_Your goal_
None of the pictures should appear; the lines from the line containing "You are a computer-use" through the last line of the listing must be repeated exactly.

§

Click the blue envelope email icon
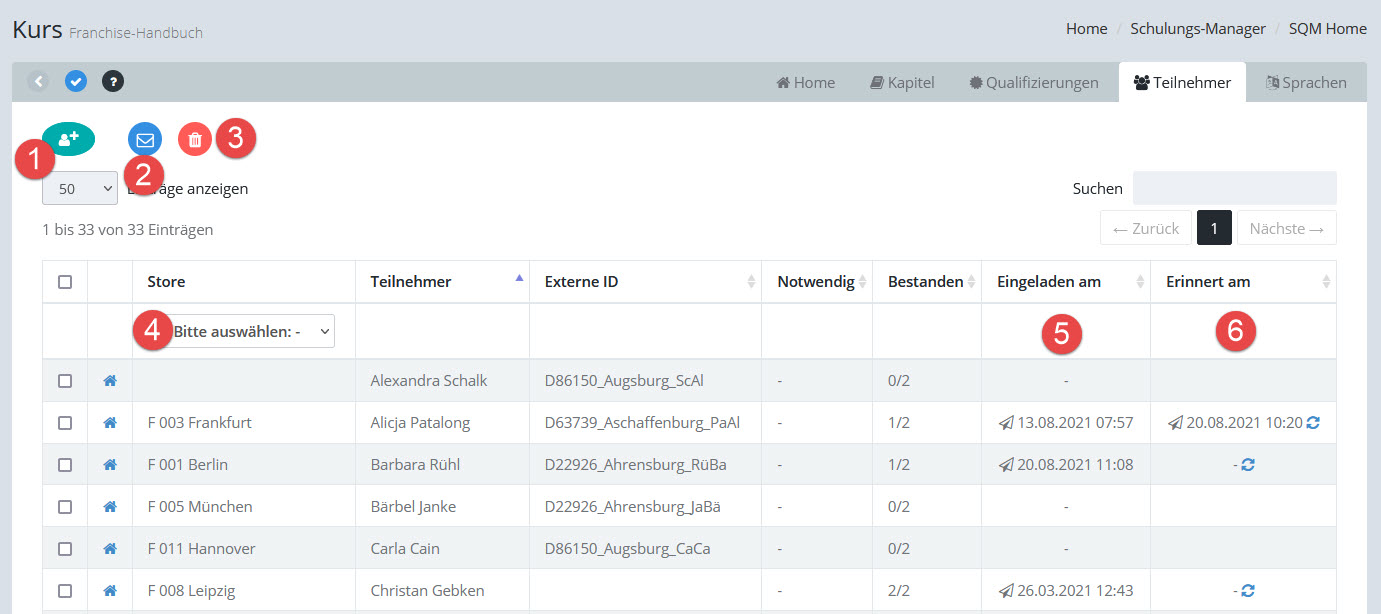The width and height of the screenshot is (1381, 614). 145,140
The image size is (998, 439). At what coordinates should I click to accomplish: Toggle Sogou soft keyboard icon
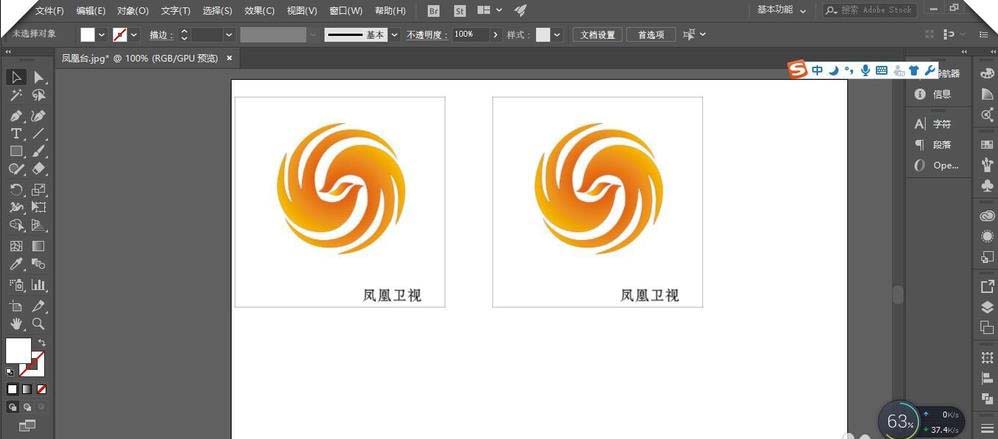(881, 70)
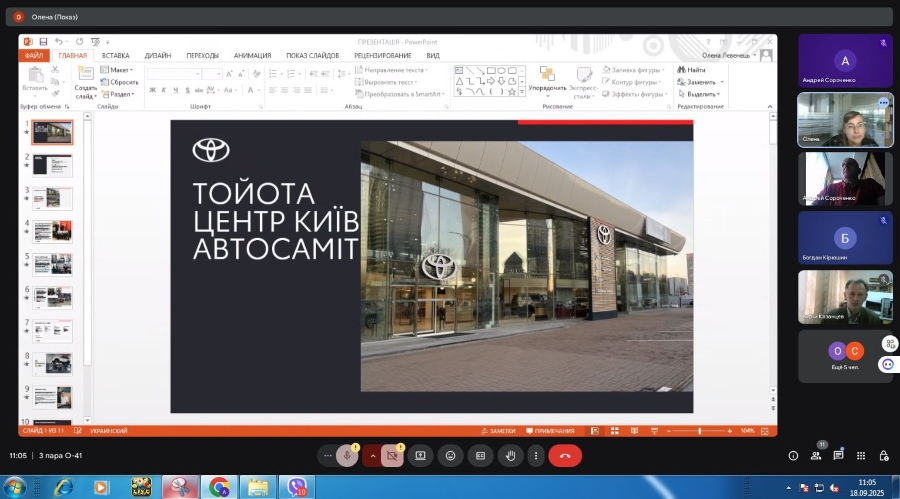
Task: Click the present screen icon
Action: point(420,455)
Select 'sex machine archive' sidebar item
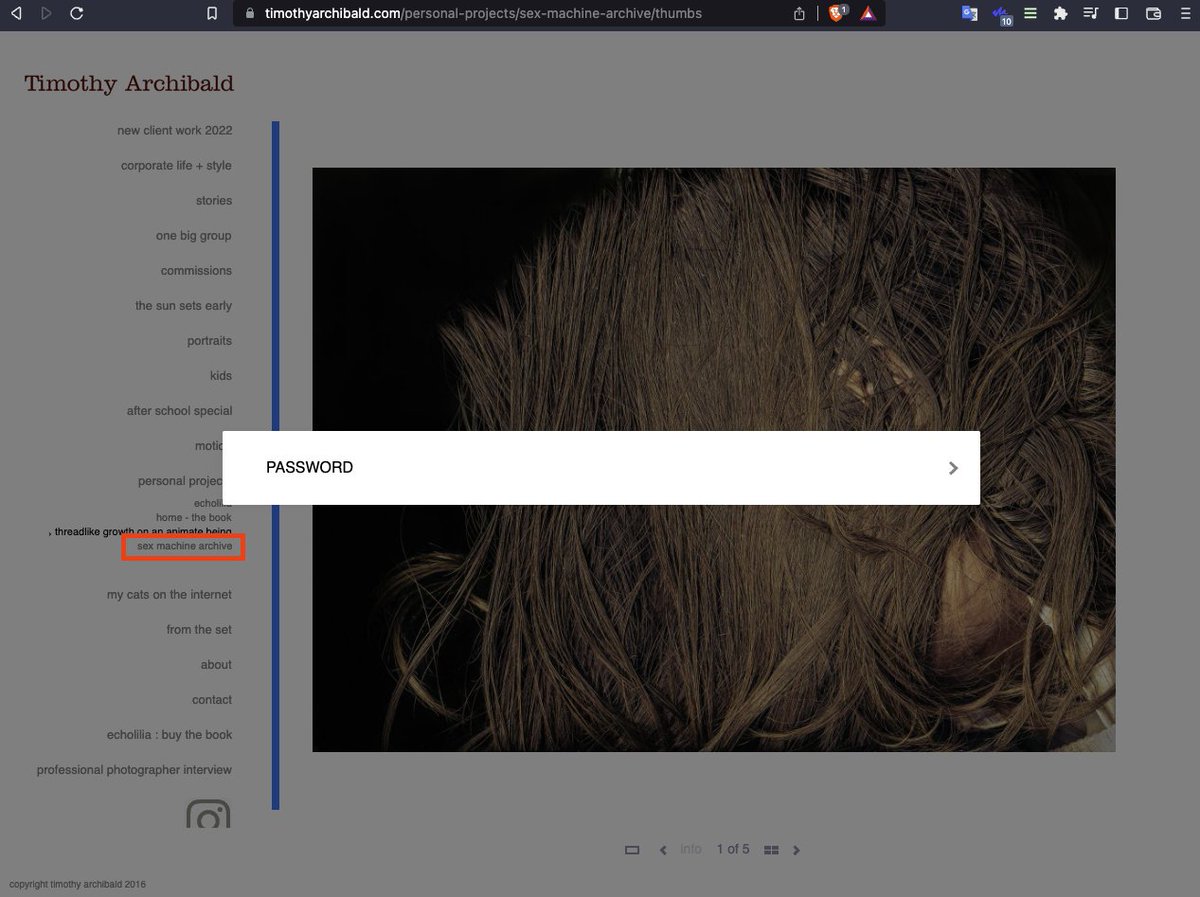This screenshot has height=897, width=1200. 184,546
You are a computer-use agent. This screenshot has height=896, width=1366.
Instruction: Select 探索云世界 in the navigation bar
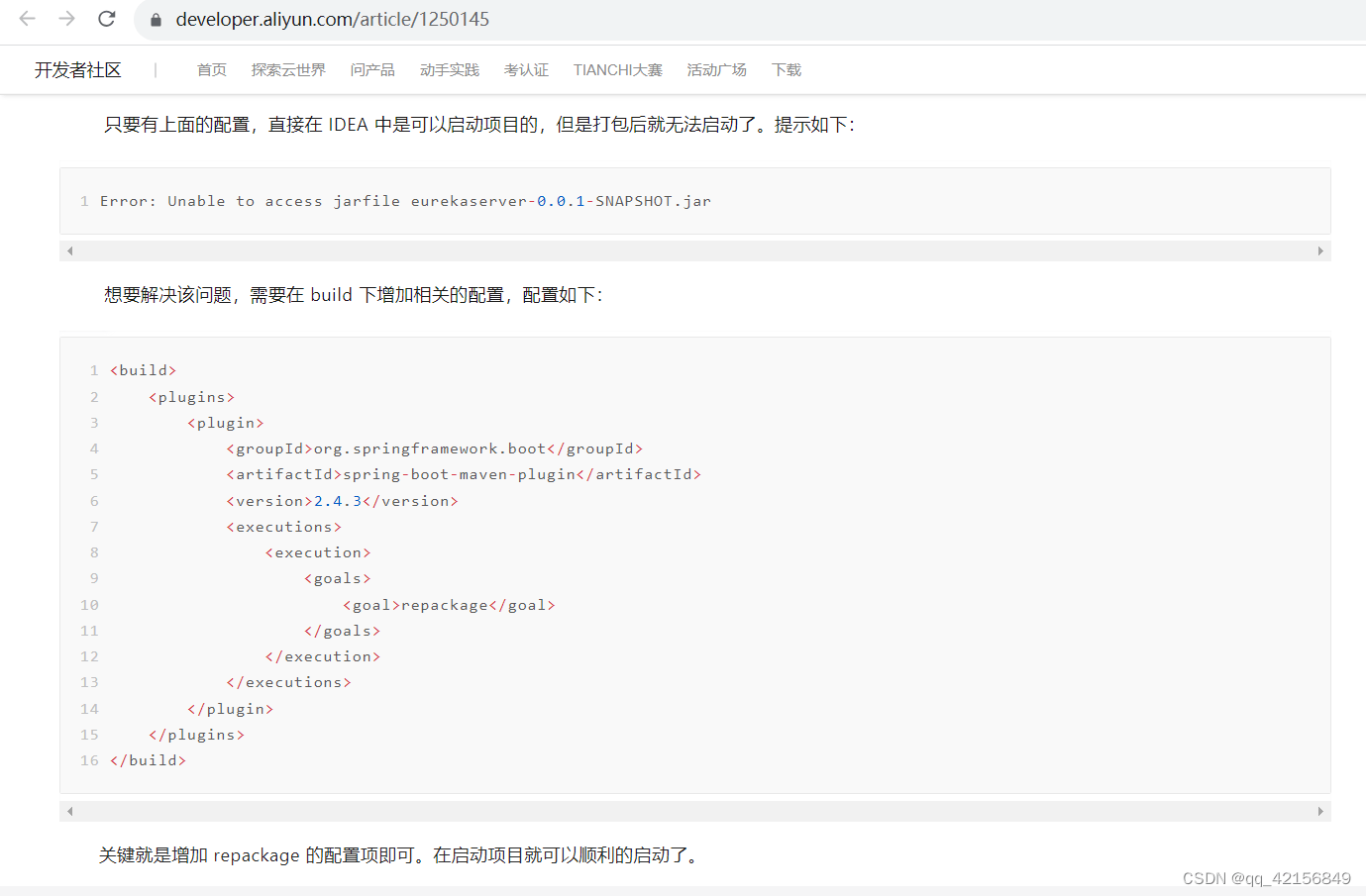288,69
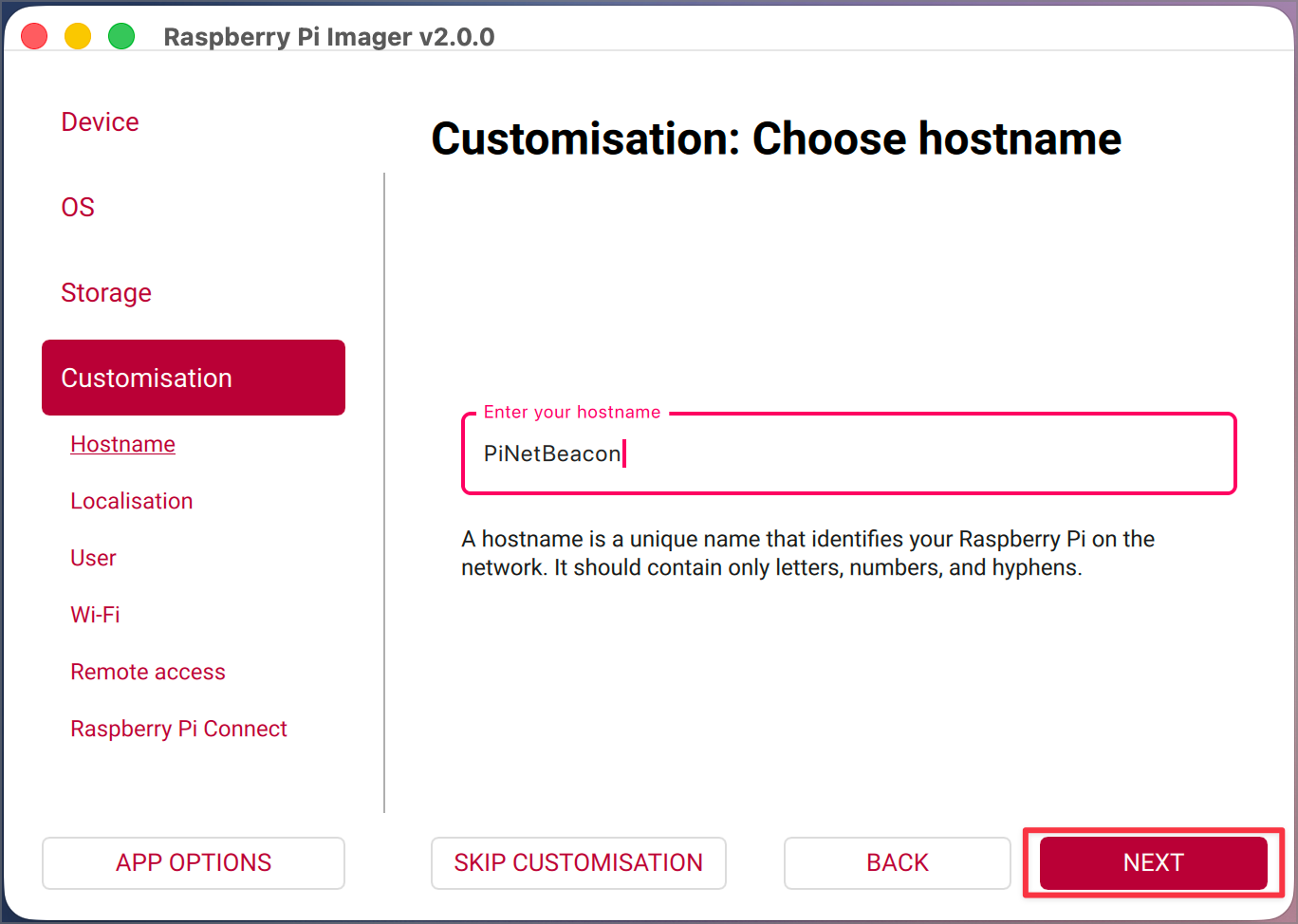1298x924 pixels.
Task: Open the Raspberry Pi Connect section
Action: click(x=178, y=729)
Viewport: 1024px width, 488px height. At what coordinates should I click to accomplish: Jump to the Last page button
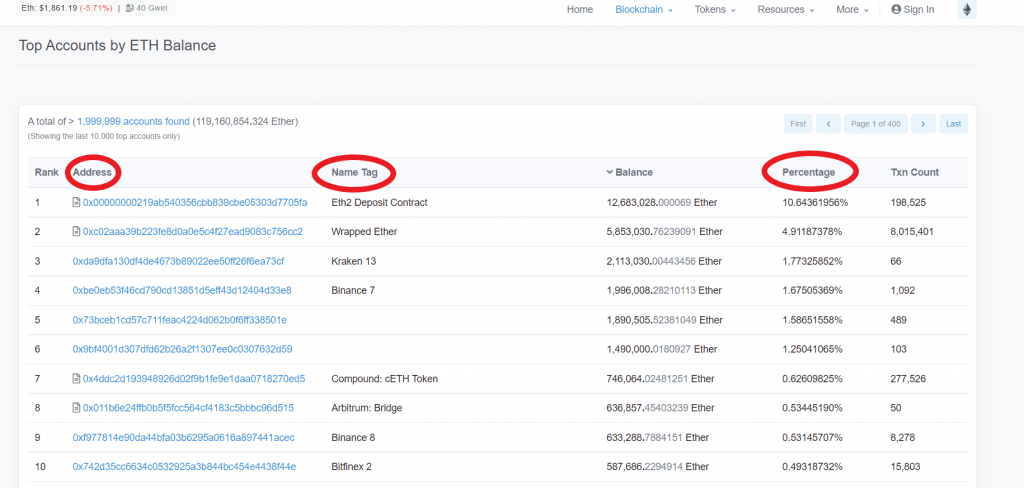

§

_Response to this exercise_
You are a computer-use agent. This screenshot has height=896, width=1366.
Instruction: Select 探索云世界 in the navigation bar
288,69
1298x924 pixels.
Task: Open the Raspberry Pi Connect section
Action: click(x=178, y=729)
Viewport: 1024px width, 488px height. At what coordinates should I click to accomplish: Jump to the Last page button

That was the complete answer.